There’s a certain stigma attached when discussing self-publishing in mixed company. After all, there is a certain prestige to being published by an established publishing house, and many people perceive self-publishing as lower echelon of the measure of quality, publicity, and distribution of as lower quality. But this post isn’t about helping you write your book. It’s about exploring the different options available to self-publishers to produce a quality, low-cost tangible product. Many people have written books of aggregated blog posts (most notably Steve Levitt and Steven Dubner of the Freakonomics blog), many communications and marketing professionals simply have some higher concept ideas that work better in long form and that people would read better as a book. Publishing a book can also add credibility and authority to your company as well as your personal brand.
In this post, we will look at some of the services that are available to produce a self-published book of content relatively cheaply. One resource that I would strongly recommend (even if you’re not publishing a book for profit) is Guy Kawasaki’s APE: Author, Publisher, Entrepreneur. Kawasaki has worked both with publishing houses and self-published, and his understanding of each helps to give perspective to the different aspects of writing and editing a long-form piece of content (book). The only downside to Kawasaki’s insight is that he is going to motivate you to buy a copy of the Chicago Manual of Style, which I did and have spent many evenings falling asleep to.
Lulu is one of the more established self-publishing platforms, allowing a lot of autonomy and robust with both support and upsell options. It belongs to a group of self-publishing services that enable you to do most of the work yourself, which substantially lessens the price to print.
Perhaps one of the most compelling benefits of using Lulu is straightforward pricing. You can publish a 100-page softcover book for under $2.50 per unit. If you want to do something in a higher quality, you can also publish a hardcover book or photo book for an additional cost.
Even though the quoted price in the image is for a minimum of 48 books, Lulu performs print on demand (POD), where you could order less than 48 copies of a book for a slightly higher price.
Lulu also has very well-elaborated support. Kawasaki talks a lot about formatting and print issues with self-publishing, and Lulu has a lot of support documentation about how to prepare your document submission to avoid printing problems.

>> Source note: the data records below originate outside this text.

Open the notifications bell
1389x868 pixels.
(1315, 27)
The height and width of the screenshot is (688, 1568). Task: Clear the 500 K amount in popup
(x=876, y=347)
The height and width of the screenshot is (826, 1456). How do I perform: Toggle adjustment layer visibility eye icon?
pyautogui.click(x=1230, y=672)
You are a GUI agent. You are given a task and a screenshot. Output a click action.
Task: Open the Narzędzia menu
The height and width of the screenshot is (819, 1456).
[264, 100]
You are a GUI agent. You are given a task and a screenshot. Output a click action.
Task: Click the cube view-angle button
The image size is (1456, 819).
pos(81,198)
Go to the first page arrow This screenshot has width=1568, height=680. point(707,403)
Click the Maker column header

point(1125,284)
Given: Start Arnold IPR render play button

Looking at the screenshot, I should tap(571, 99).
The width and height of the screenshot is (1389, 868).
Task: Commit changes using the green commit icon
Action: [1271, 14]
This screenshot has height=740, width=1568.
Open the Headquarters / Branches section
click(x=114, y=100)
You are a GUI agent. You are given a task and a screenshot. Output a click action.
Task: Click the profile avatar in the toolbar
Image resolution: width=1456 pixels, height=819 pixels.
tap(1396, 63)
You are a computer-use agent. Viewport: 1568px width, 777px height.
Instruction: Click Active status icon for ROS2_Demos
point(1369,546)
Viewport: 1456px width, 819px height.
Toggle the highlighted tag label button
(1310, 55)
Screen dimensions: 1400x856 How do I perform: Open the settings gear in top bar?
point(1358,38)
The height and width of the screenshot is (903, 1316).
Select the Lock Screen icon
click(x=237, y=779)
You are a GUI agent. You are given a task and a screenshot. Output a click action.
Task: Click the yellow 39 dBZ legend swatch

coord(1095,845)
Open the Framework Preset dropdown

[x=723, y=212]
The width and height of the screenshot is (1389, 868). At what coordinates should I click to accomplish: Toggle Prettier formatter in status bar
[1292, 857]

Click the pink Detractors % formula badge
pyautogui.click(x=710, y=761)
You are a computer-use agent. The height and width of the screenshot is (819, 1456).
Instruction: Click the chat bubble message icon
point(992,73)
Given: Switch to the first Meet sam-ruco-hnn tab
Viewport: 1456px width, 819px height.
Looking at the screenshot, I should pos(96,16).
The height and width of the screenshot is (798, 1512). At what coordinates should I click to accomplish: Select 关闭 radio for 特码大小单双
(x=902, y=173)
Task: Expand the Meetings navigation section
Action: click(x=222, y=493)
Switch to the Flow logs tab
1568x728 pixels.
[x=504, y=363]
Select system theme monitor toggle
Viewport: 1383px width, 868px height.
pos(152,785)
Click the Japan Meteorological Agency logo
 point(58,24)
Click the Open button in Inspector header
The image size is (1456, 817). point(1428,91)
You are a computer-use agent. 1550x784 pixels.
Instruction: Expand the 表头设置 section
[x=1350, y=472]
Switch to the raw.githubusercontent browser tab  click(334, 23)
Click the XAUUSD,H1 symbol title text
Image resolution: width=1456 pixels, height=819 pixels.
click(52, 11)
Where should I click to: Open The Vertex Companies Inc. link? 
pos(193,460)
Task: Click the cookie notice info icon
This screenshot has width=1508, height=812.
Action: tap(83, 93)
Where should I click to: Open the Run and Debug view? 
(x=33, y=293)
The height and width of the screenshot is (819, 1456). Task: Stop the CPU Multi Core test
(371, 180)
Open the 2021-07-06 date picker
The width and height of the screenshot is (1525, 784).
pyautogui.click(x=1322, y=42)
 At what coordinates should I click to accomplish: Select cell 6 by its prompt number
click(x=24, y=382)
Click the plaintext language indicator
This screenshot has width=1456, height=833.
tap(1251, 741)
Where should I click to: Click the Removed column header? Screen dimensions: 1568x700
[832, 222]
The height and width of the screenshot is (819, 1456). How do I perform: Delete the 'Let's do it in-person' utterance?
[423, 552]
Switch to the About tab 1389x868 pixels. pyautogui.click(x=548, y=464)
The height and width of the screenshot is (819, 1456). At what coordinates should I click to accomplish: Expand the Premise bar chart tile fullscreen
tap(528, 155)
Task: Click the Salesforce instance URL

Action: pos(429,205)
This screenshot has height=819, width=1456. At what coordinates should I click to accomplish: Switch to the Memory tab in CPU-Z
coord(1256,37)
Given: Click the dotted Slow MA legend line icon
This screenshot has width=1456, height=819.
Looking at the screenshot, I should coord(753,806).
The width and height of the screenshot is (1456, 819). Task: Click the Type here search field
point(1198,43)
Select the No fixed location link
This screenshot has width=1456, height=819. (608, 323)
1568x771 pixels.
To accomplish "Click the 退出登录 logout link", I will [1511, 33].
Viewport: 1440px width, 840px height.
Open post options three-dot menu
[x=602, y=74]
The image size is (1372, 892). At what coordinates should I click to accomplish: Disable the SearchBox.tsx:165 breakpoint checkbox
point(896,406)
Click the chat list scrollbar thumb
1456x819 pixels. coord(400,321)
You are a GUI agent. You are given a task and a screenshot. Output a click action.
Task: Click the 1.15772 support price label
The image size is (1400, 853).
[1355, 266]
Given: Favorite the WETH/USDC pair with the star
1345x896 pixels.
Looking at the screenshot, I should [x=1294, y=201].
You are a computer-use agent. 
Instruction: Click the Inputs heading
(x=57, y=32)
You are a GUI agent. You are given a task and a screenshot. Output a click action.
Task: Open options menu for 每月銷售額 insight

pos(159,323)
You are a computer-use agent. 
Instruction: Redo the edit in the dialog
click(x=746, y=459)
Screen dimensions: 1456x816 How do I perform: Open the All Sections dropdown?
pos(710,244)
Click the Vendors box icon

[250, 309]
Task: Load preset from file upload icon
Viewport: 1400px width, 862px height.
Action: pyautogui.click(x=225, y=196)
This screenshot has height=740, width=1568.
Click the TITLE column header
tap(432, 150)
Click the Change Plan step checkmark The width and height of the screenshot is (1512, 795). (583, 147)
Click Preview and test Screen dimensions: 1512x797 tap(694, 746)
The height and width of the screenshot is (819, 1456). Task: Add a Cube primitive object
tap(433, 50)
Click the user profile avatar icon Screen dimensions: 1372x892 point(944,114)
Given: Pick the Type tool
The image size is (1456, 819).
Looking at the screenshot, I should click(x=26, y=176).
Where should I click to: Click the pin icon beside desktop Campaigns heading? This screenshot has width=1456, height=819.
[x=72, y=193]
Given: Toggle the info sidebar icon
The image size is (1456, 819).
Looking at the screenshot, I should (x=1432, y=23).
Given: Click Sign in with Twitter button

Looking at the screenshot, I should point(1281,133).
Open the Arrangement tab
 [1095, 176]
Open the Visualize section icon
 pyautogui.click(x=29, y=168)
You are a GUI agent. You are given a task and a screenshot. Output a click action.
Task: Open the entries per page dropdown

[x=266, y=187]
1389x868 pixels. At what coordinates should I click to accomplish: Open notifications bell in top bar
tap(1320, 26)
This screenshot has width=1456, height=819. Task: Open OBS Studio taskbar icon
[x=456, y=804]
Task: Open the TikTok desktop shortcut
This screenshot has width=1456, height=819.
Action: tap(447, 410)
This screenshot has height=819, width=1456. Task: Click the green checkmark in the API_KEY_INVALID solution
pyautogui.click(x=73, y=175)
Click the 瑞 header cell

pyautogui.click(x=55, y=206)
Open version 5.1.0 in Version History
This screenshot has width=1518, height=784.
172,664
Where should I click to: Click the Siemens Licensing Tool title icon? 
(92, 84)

The bottom line with Lulu is that it may be close to ideal for communications and marketing professionals who have high attention to detail and a small budget.
Alternative companies similar to Lulu that you may want to consider:
Perhaps CreateSpace would be appropriately grouped with the Lulu-like companies, was it not for its parent company: Amazon. CreateSpace is quite similar to Lulu in the book services that it offers. You can print-on-demand one book at a time with no set-up fee if you do all of the work yourself, or you can opt for any of their editing, design, and promotion options. It is a little more expensive than Lulu and the Lulu-like publishers, but it is special in its inclusion in the Amazon ecosystem.
For example, you can quickly publish digital copies of your CreateSpace-published book through Amazon’s Kindle Direct Publishing. You can also sell your physical book on Amazon. Perhaps for promotional publishing an Amazon affiliation is more firepower than you need, but for some businesses the prestige of selling on Amazon may be worthwhile.
Espresso Book Machine
The Espresso Book Machine is a pretty amazing machine. It is a free-standing print-on-demand machine that will publish your book immediately upon order.
There is a nominal set-up fee (about $100), and then you can print your book on-demand by online order or at the physical location of a machine. The only caveat to this is that there aren’t a lot of these machines out in the world. We have one in my hometown at the Cincinnati Public Library, but the benefit of this technology for most people is going to be publishing small batches on demand similar to the Lulu product. If they were everywhere, they would likely be the most convenient way to publish your book, though.
Don’t overlook local printing options when considering publishing long-form content. Many printers have the capability to bind books and may give you similar rates to the print-on-demand services, and perhaps, more importantly, provide face-to-face customer service that may help to improve the quality of your final product.
There is also a subset of publishers whose entry-level products include some combination of editing, design, and promotion. Depending on the number of books you intend to print, this naturally increases the cost, but likely gives you a better product. Of course, the promotional aspect may not be as useful for businesses distributing a book to clients as it would be to a self-publishing author.
Some of the prominent “inclusive” publishers are:
What I wanted to point out in this post is how inexpensive it can be to publish long-form content. For marketers and communications professionals, using a tactic like publishing may make some of your content more accessible for people with preferences towards reading books or for discovery in particular contexts. You may have a series of vetted blog posts, instructions, emails, or repurpose other sources of material for printing.
Remember also that cheapest isn’t necessarily the best. I recommend reading Guy Kawasaki’s Author, Publisher, Entrepreneur to understand how important all of the different aspects (copywriting versus editing, design) are to producing an excellent published product.